TASK OBJECTIVE: Rewrite the items below, changing every "At what coordinates should I click to accomplish" to "Where do I click to accomplish" and leaving everything else the same.

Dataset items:

━━━━━━

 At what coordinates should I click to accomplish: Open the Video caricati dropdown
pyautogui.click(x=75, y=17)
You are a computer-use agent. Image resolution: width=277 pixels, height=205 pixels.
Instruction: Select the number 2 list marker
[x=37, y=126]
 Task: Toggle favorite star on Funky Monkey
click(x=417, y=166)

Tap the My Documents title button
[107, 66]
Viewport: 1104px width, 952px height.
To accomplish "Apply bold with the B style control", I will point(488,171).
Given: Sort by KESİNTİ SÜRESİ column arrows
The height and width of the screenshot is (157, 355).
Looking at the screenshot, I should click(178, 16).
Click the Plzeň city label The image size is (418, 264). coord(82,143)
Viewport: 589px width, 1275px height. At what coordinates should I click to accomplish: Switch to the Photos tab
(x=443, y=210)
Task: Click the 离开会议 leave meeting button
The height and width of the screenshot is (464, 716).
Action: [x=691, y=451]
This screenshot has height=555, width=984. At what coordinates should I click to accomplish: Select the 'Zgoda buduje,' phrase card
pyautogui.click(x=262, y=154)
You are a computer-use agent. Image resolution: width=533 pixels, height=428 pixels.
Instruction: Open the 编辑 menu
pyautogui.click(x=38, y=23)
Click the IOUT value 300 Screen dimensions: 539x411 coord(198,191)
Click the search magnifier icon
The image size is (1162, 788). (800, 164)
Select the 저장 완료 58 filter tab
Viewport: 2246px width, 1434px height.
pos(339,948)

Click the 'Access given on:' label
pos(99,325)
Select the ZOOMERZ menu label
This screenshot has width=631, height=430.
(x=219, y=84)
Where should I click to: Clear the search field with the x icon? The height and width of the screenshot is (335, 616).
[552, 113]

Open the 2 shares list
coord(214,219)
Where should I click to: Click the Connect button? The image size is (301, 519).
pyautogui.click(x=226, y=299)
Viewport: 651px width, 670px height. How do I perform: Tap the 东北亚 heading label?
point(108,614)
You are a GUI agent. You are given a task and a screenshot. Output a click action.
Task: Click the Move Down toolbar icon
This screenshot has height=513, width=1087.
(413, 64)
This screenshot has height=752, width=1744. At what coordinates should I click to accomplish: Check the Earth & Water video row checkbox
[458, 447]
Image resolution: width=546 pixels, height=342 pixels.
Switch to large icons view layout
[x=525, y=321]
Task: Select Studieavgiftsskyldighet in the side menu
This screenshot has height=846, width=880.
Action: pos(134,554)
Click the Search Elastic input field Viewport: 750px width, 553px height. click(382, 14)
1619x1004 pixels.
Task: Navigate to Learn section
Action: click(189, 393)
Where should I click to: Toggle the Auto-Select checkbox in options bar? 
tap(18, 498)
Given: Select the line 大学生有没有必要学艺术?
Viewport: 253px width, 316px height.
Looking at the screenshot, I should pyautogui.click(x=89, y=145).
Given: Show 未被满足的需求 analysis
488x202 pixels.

━━━━━━

COMPLETE ANSWER:
 Where do I click to accomplish: Open the Video caricati dropdown
pyautogui.click(x=75, y=17)
You are a computer-use agent. Image resolution: width=277 pixels, height=205 pixels.
Instruction: Select the number 2 list marker
[x=37, y=126]
 Task: Toggle favorite star on Funky Monkey
click(x=417, y=166)

Tap the My Documents title button
[107, 66]
Viewport: 1104px width, 952px height.
To accomplish "Apply bold with the B style control", I will point(488,171).
Given: Sort by KESİNTİ SÜRESİ column arrows
The height and width of the screenshot is (157, 355).
Looking at the screenshot, I should click(178, 16).
Click the Plzeň city label The image size is (418, 264). coord(82,143)
Viewport: 589px width, 1275px height. Where do I click to accomplish: Switch to the Photos tab
(x=443, y=210)
Task: Click the 离开会议 leave meeting button
The height and width of the screenshot is (464, 716).
Action: [x=691, y=451]
This screenshot has height=555, width=984. Where do I click to accomplish: Select the 'Zgoda buduje,' phrase card
pyautogui.click(x=262, y=154)
You are a computer-use agent. Image resolution: width=533 pixels, height=428 pixels.
Instruction: Open the 编辑 menu
pyautogui.click(x=38, y=23)
Click the IOUT value 300 Screen dimensions: 539x411 coord(198,191)
Click the search magnifier icon
The image size is (1162, 788). (800, 164)
Select the 저장 완료 58 filter tab
Viewport: 2246px width, 1434px height.
pos(339,948)

Click the 'Access given on:' label
pos(99,325)
Select the ZOOMERZ menu label
This screenshot has width=631, height=430.
(x=219, y=84)
Where should I click to: Clear the search field with the x icon? The height and width of the screenshot is (335, 616).
[552, 113]

Open the 2 shares list
coord(214,219)
Where should I click to: Click the Connect button? The image size is (301, 519).
pyautogui.click(x=226, y=299)
Viewport: 651px width, 670px height. How do I perform: Tap the 东北亚 heading label?
point(108,614)
You are a GUI agent. You are given a task and a screenshot. Output a click action.
Task: Click the Move Down toolbar icon
This screenshot has height=513, width=1087.
(413, 64)
This screenshot has height=752, width=1744. Where do I click to accomplish: Check the Earth & Water video row checkbox
[458, 447]
Image resolution: width=546 pixels, height=342 pixels.
Switch to large icons view layout
[x=525, y=321]
Task: Select Studieavgiftsskyldighet in the side menu
This screenshot has height=846, width=880.
Action: pos(134,554)
Click the Search Elastic input field Viewport: 750px width, 553px height. click(382, 14)
1619x1004 pixels.
Task: Navigate to Learn section
Action: click(189, 393)
Where should I click to: Toggle the Auto-Select checkbox in options bar? 
tap(18, 498)
Given: Select the line 大学生有没有必要学艺术?
Viewport: 253px width, 316px height.
Looking at the screenshot, I should pyautogui.click(x=89, y=145).
Given: Show 未被满足的需求 analysis
488x202 pixels.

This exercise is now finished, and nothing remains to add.